I'm working on a project to encrypt many files with a single password.
The steps I will employ to encrypt the files are:
- user will execute a command similar to
tool --encrypt --recurse directories/to/recurse and-other-files.txt
- the user will be prompted for a password
- two 64 byte crypto random salts and a 16 byte crypto random IV will be generated
- no 2 files will ever use the same salts or IV
- each individual salt will be combined with the password to create to 2 separate argon2id keys
- one key will be 32 bytes long and is used for the AES-256 cipher block
- the other will be 64 bytes long and will be used as the key for a sha-512 hmac
- the resulting encrypted file will be written as
2ByteVersion:64ByteHMACSalt:64ByteCipherBlockSalt:16ByteIV:EncryptedData:64ByteHMACSignature
I believe this would result in a reasonably secure, set of encrypted files. My main concern though, is that because of the way that users will use this tool, there is a good chance that they will accidentally encrypt small, easily guessed files.
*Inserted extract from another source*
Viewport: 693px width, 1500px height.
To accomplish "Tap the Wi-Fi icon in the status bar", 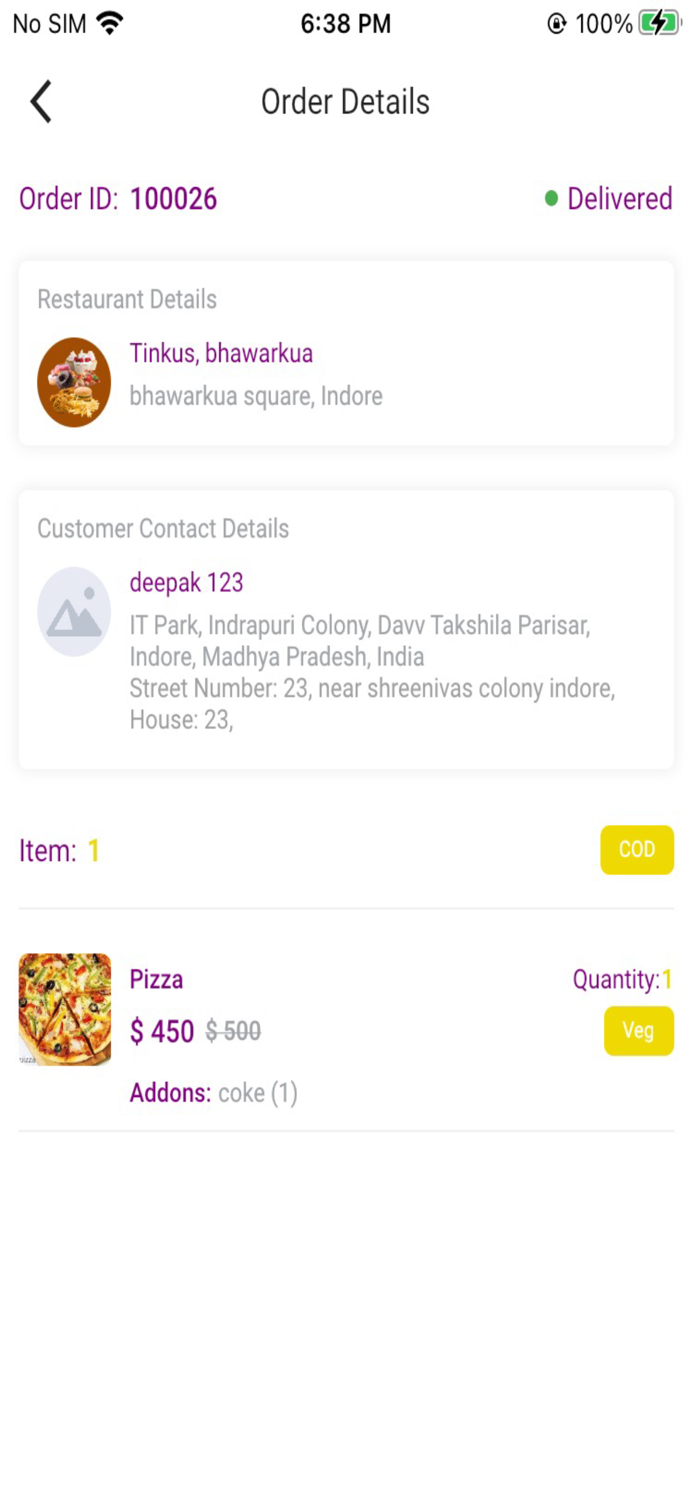I will point(111,22).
And since CTR mode doesn't require padding, anyone with access to the encrypted file will know the length of the plaintext file. It seems that CTR mode is considered secure for files, provided the IV is unique for each encryption run and the file is authenticated.
Is there a chance that the cipher key, HMAC key, or password could be derived through a known plaintext attack from enough small guessable files? Are there any other glaring flaws in my methodology that could leak data?